### What you need to do
Revise the listing from the line containing "Given: Collapse the" through the end of the listing, replacing "chevron" with "arrow" and leaving all else unchanged. Omit the pictures from your answer.

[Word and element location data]
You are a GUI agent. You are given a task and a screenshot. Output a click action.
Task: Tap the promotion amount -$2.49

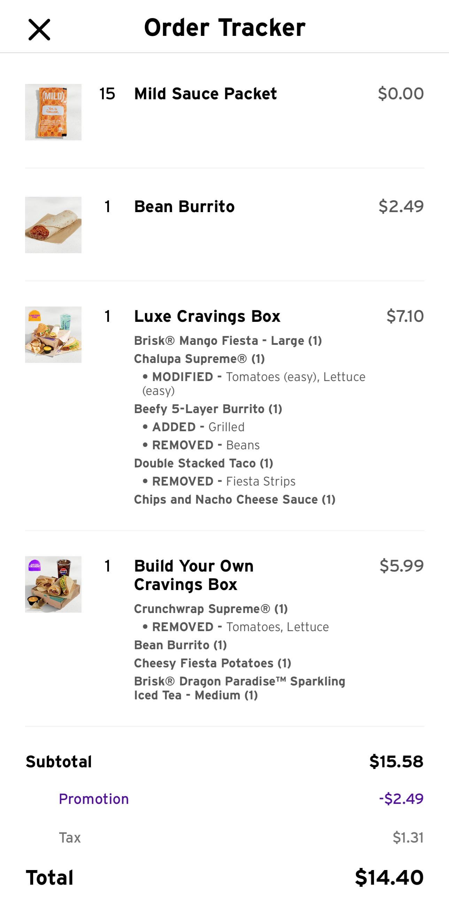coord(401,799)
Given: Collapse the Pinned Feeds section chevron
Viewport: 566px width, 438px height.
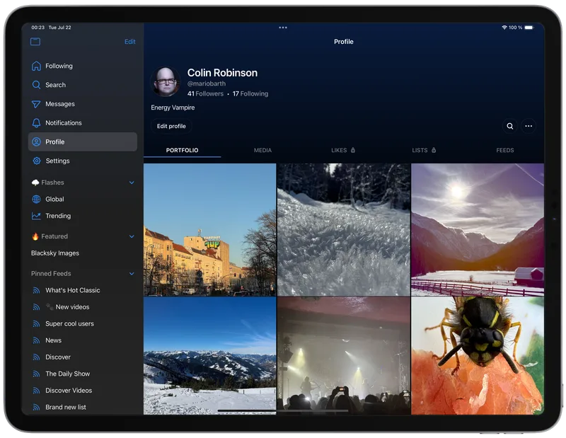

### Complete answer
Given: Collapse the Pinned Feeds section arrow
Viewport: 566px width, 438px height.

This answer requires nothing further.